Friday, February 26, 2010

Somedays the light fades in such a slow and disappointing way


The Highwayman is such a completely haunting poem. The story is gripping, and quickly moving. It is very Romeo and Juliet-esque. I love it. Pandora had provided a song for it. I have been listening to the "Celtic Tradition" station for the past hour while I read. I have to get 19 chapters read by Monday. I am not behind because it just got assigned today. The book is The Sheltering Sky by Paul Bowles and thankfully it is holding my attention, until of course the song came up. I didn't notice until it was a few verses in, but indeed...as you may have guessed The Highwayman was playing. It is still playing. It makes for a long song, the artist's name is Loreena McKinnett. The song makes me sad, but it catches the imagination.

I think that listening to it would be a good idea.

I don't feel so well. The heat in my room has been at 80 degrees for days now, and it has finally made me sick. I would rather not say anything about it to my sweet little Korean roommate, but it is affecting my health, so I am partially glad that she will be leaving soon. I do like her, but I do not like being sick, and I hate having to confront people.

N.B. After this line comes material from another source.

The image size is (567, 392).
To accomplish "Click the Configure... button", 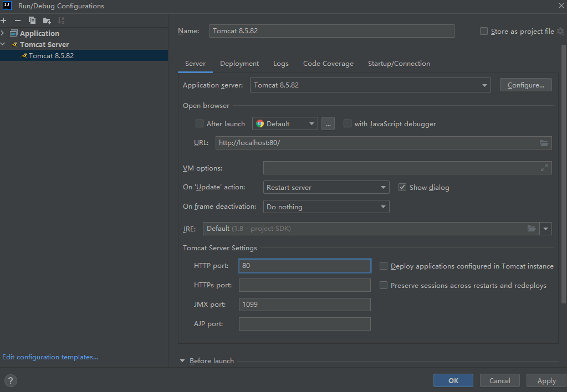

I have been sitting here for 2 and a half hours, and I am wondering if they are getting irritated yet. No one has looked at me funny or even said anything to me, so that makes me feel better, but there is always a fear that someone may be talking rudely about the dumb girl who has been reading in the corner forever.

I intensely hope that I will finish this reading soon, I am 7 chapters in, so I would say that I have made some progress.












I would also like to state that I wish I could be with my niece and nephew on their birthday. That is not going to happen, and it makes me upset, but I am so happy that they are having a good day.

I also am in a ridiculous writing mood today. This whole thing has an oddly dramatic tone which I am chalking up to being sick. thank you very much, and good day.

Tuesday, February 2, 2010

These Tears Hit the Floor with Fury

JN 200 test that needs to be studied for. Will I get it done? Maybe? How much do I care about it? uummm.

Rousseau was a flaming imbecile. I will not agree with his lifestyle, and I will continue to find issues with his inconsistent lifestyle/views.

I am distracted, and I do not want to be. We are talking large scale, not small.

I have been pouting all day about my singleness. I take a day like this every once in a while and just really feel like crying. The whole day. I picked the wrong day, or possibly the right one? People seemed to throw it back in my face a few times, the fact that I am single (because in my world, on these days, it is all about me...not anyone else). Then I went to Discovery at the BCM tonight. It was about relationships and what to do with yourself when you are single. It was taught by a 34 year old, single woman. She has been in 14 weddings. She has never been married. I wanted to cry, but the message was meant for me to hear. It didn't sound nice. I didn't want to listen, I wanted to leave...but really I wanted to stay. I wanted to yell about people not understanding, but I am pretty sure this woman understands more than any other. She has not resigned herself to being single the rest of her life, but she is content...not very, but relatively.

I am going to wrestle with this for a while.